HMRC delays pension protection applications


Pension savers who want to be apply for transitional protection as the lifetime allowance on pensions drops to £1m will have to wait for at least seven months, HMRC has confirmed.

A HMRC newsletter, published yesterday, says it will “not be possible” for members to apply for fixed or individual protection until after April 2016.

It says: “This means that individuals cannot notify us of their intention to rely on Fixed Protection 2016 in advance.

“Individuals who want to rely on FP2016 need to start thinking about what arrangements they need to make to stop accruing benefits after 5 April 2016.”

An HMRC spokeswoman says: “Pension protections will be effective from April 2016, once an individual applies and is successful.”

AJ Bell head of technical resources Gareth James says: “It has been possible, in fact it has been required, to apply for the previous versions of fixed protection before the 6 April from which they’ve taken effect.

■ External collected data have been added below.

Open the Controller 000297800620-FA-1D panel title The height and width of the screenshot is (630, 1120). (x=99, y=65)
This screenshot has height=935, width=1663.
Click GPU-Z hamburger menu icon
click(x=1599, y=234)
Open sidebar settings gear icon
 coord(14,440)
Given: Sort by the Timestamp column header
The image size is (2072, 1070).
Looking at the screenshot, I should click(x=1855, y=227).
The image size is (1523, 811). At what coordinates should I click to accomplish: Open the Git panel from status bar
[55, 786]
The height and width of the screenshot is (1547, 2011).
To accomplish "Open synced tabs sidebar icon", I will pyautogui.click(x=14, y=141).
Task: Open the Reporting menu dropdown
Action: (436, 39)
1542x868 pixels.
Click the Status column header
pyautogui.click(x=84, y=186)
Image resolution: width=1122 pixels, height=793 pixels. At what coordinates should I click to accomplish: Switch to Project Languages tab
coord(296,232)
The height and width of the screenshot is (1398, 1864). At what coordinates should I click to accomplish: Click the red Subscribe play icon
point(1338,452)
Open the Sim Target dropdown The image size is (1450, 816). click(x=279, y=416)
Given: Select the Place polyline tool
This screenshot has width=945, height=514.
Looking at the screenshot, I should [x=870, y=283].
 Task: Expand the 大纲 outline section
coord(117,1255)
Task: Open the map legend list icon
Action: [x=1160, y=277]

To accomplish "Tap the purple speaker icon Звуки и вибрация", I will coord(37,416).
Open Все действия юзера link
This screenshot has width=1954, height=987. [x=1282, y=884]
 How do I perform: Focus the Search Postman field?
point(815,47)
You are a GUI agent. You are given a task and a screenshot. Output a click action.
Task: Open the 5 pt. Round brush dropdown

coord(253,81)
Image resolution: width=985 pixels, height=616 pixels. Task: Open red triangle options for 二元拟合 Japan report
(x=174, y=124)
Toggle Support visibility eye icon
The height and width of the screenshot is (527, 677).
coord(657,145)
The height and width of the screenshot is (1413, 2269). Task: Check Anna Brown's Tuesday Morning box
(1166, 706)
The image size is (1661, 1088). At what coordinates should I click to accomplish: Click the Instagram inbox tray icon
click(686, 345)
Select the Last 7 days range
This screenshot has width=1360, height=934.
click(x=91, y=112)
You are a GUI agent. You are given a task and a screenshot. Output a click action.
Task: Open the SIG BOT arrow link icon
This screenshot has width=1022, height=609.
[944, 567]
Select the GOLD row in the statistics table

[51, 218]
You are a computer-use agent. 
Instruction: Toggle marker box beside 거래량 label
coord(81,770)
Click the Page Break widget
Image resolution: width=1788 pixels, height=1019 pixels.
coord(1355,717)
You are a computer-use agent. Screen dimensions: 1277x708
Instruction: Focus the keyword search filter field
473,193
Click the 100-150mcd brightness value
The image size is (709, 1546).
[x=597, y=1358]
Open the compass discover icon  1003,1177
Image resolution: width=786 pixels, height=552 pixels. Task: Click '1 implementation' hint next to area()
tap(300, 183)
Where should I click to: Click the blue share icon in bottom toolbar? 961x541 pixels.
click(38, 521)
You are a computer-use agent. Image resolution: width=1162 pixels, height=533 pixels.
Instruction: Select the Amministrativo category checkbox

“This time, individuals won’t be able to apply until after it has taken effect, so some individuals who were intending to rely on Fixed Protection 2016 are potentially not going to be able to take benefits for a period after 6 April 2016, or are going to face complications with the lifetime allowance.

“It may also increase the risk that someone will forget to stop making a contribution that will invalidate the fixed protection, because they won’t have obtained the relevant form of protection which would act as the reminder to stop paying in.”

The application process for fixed and individual protection will be entirely online and certificates will not be issued. HMRC is to publish further details later this month.

Talbot and Muir head of pensions technical Claire Trott says: “In the end it will make it easier for members to get an immediate reference number to use and take some of the burden off HMRC.

“But those that may want to rely on Fixed protection 2016 before this has been launched will surely have to wait to access their benefits, which isn’t exactly fair.”